# Exercise prompt
All that should come back is the lines of the data below from the one containing "Toggle the Reported" to the one containing "Click the green", inclusive, exactly as they stand.

Top of The data

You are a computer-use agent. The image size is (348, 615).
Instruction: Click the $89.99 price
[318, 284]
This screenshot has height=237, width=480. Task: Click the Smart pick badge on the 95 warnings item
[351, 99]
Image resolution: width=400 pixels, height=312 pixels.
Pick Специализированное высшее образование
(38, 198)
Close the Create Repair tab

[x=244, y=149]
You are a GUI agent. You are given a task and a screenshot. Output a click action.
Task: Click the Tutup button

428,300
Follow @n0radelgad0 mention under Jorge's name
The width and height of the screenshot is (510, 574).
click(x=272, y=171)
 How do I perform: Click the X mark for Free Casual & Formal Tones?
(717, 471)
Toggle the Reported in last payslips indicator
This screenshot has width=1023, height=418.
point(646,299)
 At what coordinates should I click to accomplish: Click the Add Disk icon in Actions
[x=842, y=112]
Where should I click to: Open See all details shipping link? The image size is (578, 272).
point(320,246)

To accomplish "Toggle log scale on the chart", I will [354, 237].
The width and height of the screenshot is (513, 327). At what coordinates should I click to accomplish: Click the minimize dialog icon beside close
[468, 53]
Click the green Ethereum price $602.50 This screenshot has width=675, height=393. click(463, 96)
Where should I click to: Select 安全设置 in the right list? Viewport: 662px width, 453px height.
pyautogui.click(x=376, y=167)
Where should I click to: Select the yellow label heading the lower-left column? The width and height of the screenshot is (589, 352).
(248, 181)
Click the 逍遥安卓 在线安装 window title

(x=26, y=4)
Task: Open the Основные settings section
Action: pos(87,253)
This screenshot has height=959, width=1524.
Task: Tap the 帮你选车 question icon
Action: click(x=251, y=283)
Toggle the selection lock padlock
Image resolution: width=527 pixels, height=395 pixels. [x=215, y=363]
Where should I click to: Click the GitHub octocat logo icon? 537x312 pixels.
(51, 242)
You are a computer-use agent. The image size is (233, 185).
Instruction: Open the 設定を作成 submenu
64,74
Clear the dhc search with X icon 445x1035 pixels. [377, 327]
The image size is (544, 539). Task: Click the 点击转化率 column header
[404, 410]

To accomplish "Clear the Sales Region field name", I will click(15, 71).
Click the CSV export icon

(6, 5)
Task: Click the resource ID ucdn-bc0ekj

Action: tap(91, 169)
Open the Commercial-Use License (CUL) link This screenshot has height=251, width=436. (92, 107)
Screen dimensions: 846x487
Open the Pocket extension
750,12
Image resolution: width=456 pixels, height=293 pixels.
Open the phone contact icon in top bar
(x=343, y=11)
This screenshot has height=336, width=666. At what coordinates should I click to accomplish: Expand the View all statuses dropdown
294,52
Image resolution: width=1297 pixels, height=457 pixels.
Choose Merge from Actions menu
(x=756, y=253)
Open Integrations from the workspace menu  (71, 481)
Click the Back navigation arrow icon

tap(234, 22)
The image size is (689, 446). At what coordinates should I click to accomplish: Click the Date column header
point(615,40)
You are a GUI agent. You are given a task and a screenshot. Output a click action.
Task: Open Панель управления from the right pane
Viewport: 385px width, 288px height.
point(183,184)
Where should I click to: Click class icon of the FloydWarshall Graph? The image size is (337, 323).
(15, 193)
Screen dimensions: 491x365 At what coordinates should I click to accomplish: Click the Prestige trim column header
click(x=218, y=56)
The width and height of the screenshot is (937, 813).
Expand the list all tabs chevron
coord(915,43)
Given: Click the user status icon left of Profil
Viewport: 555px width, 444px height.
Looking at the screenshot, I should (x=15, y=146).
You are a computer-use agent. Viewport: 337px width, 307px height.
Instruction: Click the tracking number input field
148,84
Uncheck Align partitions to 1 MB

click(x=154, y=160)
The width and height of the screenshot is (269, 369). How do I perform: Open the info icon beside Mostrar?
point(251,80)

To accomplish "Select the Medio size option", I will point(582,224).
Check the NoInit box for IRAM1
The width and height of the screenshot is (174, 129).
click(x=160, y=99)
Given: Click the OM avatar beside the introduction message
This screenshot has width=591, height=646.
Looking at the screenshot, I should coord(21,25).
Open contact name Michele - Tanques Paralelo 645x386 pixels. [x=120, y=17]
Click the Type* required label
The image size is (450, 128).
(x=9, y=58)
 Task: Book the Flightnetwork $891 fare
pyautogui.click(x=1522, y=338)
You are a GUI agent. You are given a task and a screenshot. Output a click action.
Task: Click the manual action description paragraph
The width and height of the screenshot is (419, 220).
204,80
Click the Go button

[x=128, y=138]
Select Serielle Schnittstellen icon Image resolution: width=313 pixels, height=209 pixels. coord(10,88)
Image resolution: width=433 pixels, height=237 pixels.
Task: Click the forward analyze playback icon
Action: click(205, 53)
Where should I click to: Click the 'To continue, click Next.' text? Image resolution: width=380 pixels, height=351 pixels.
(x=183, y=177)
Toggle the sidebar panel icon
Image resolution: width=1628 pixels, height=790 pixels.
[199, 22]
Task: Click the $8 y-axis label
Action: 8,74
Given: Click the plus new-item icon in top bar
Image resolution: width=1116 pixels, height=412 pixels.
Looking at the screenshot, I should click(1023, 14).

Bottom of The data

# Exercise response
Toggle the Reported in last payslips indicator
This screenshot has width=1023, height=418.
point(646,299)
 At what coordinates should I click to accomplish: Click the Add Disk icon in Actions
[x=842, y=112]
Where should I click to: Open See all details shipping link? The image size is (578, 272).
point(320,246)

To accomplish "Toggle log scale on the chart", I will [354, 237].
The width and height of the screenshot is (513, 327). At what coordinates should I click to accomplish: Click the minimize dialog icon beside close
[468, 53]
Click the green Ethereum price $602.50 This screenshot has width=675, height=393. click(463, 96)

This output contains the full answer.